La pelea de plata y poder es un clásico que no resiste su reducción al marco teórico de la grieta. En cualquier tiempo y lugar, es una constante que puede producir guerras, traiciones, sometimientos, muertes, revoluciones. O bien la disputa se puede encausar en un sistema representativo, en una República deliberativa, con normas de un contrato consentido -en nuestro caso federal- en busca de un bien universal. O de algo que se le parezca.
La democracia recuperada en el '83 se procuró en 1988 una ley para repartir la plata entre Nación y Provincias y luego entre éstas, incluyendo a la ciudad de Buenos Aires. Fue con intereses políticos de ocasión.
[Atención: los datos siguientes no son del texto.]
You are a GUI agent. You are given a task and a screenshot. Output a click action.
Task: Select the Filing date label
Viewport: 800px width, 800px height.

Los retoques especulativos y los gestos demagógicos, distorsionaron el mecanismo y convencieron a los constituyentes del '94 en la necesidad de ordenar la sanción de una nueva norma de reparto.
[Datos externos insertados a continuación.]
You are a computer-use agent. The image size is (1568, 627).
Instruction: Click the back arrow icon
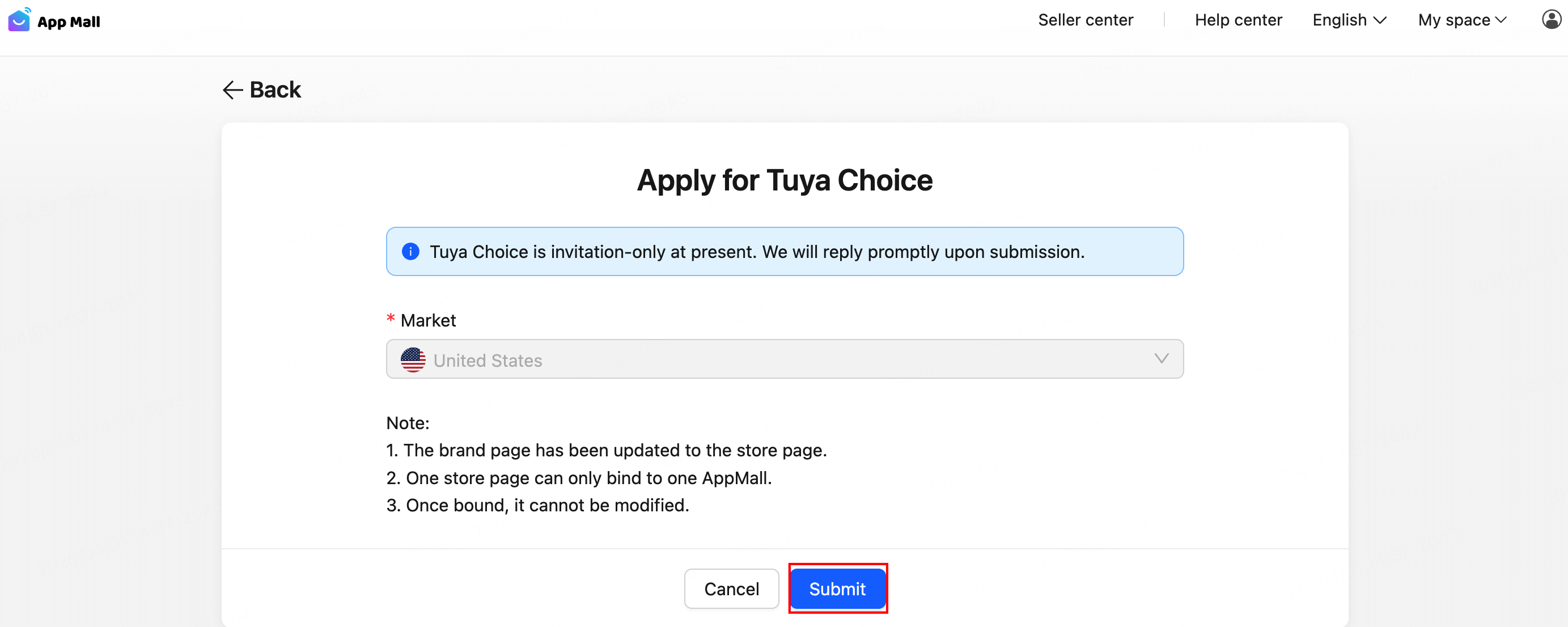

Hace ya 24 años que violan ese mandato los actores políticos del el país institucional. Se niegan debatir capacidades productivas, indicadores de desarrollo humano, pobreza e indigencia, oportunidades territoriales, ocupación y desocupación e incluso méritos. Se impone la peligrosa trampa del simplismo hegemónico: merece más el que más atraso relativo tiene. Es la condena al pobrismo.
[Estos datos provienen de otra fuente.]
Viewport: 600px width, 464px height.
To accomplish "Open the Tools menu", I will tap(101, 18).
En 2016, un acuerdo político entre un presidente no peronista y gobernadores en su gran mayoría del PJ, consintieron que la Nación devolviera parte de su poder concentrado y bajara su porción de la coparticipación primaria, para que los mandatarios subnacionales pasaran de 46 a 51 % en el reparto.
Fue lo más parecido a un acto institucional; Buenos Aires provincia recuperó 4 puntos tras duros sometimientos de la Casa Rosada. Pero al margen del entendimiento, Mauricio Macri incluyó "a sola firma" un desproporcionado aumento a la porción porteña, bajo el pretexto del traspaso de la Policía Federal.
Tiene razón Alberto Fernández en revisar esos fondos nacionales que Macri concedió en exceso a favor de su distrito preferido; pero los pobres ni los policías de la provincia que administra Kicillof tienen más mérito o necesidad que los de Formosa o los de Rosario. Otra vez el gobierno sin ley, la decisión "a sola firma" con privilegio partidario.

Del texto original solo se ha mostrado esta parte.